The surge in Chinese soybean crush margins to some 800 yuan ($130) per tonne – up from a negative 400 yuan per tonne in early July - reflects market factors which look likely to unwind, Ying Ren, commercial grain manager at FCStone's Shanghai operations, said.
The prime cause was the strong recovery in demand for soymeal, which was constrained early in the year over fears over the wide spread of bird flu.
This demand is coming at a time when dynamics in soybean exporter countries are putting constraints on supplies up for grabs.
South America's exportable supplies have been largely shipped, while US ones have yet to be rebuilt, with the ongoing harvest believed to be about 50% completed.
'Margins will come down'
However, soybean crush margins look set to decline as import volumes recover, Ms Ren said, forecasting that "October shipments will improve".

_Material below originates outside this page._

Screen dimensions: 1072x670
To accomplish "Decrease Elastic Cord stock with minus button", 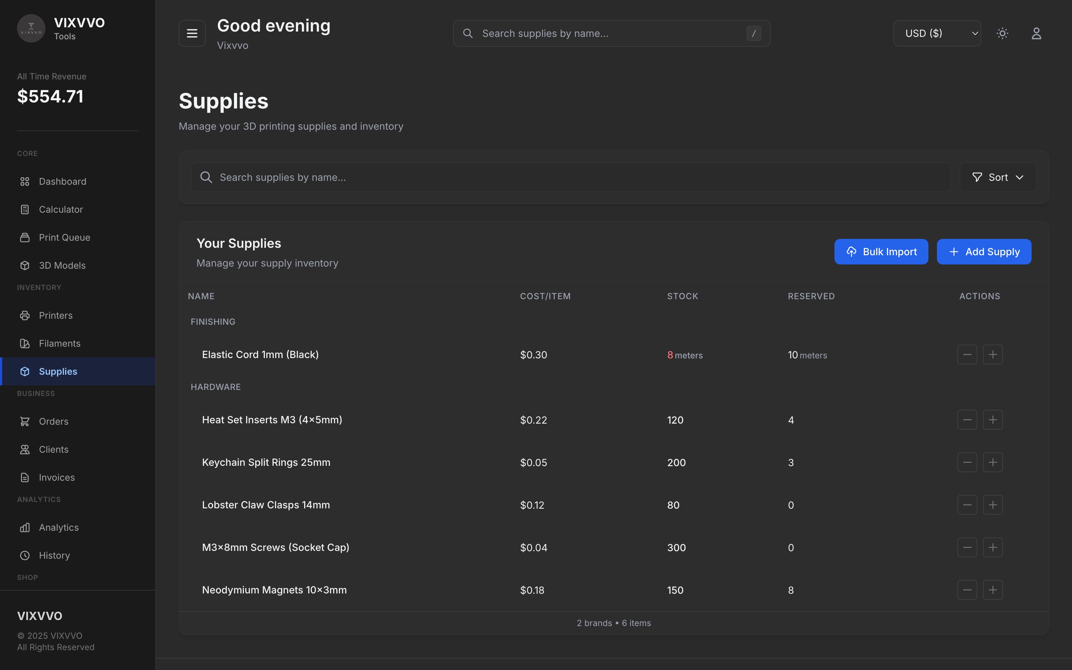I will click(967, 354).
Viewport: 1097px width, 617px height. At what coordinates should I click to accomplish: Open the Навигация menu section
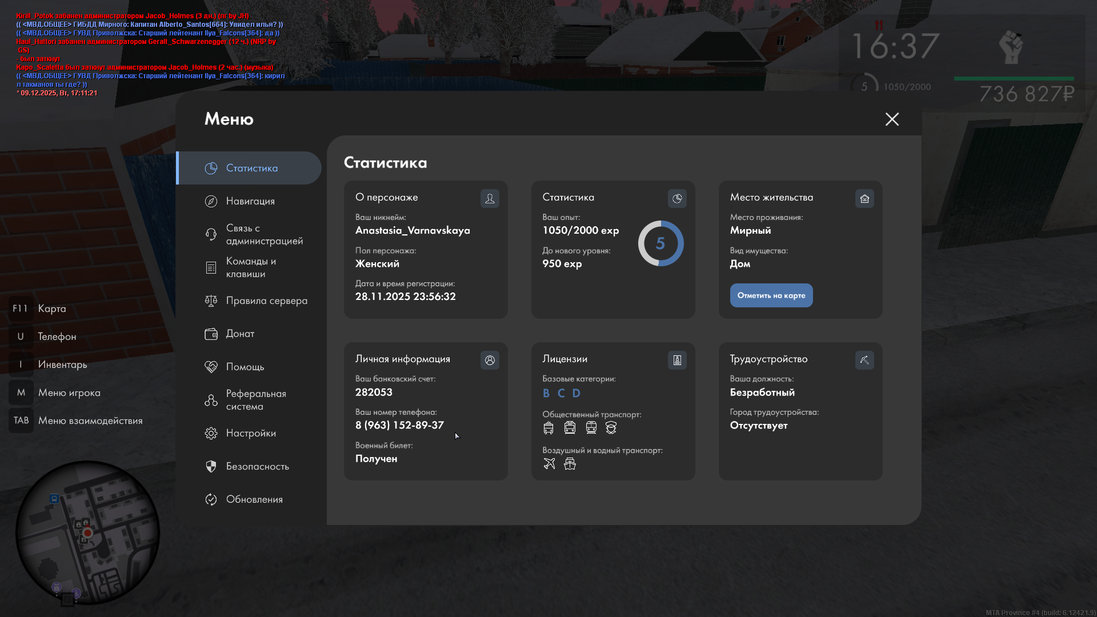250,201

Oil World, the German-based consultancy, has forecast that US soybean exports will hit a record high of up to 20m tonnes in the October-to-December quarter, boosted by demand from the likes of China at a time of thin South American supplies.
"It looks like crush margins will come down," she told Agrimoney.com, at the HGCA grains outlook conference in London.
On the Dalian futures exchange, futures in soymeal – the feed ingredient produced by processing soybeans - closed on Wednesday at 4,003 yuan a tonne for November delivery, a healthy premium to the January 2014 contract, which settled at 3,614 yuan a tonne.
However, it was less easy to predict the course of corn import margins, which have soared above 600 yuan ($100) a tonne, also a record high, and a sharp revival from a level of a negative 200 yuan a tonne four months ago.
The revival in margins reflects the support to domestic prices from government price guarantees set at roughly 2,300 yuan ($377 a tonne), at a time when world values have been falling, depressed by prospects for a record US crop.
"It is difficult to know what will happen when we do not know all the details of the government programme," Ms Ren said.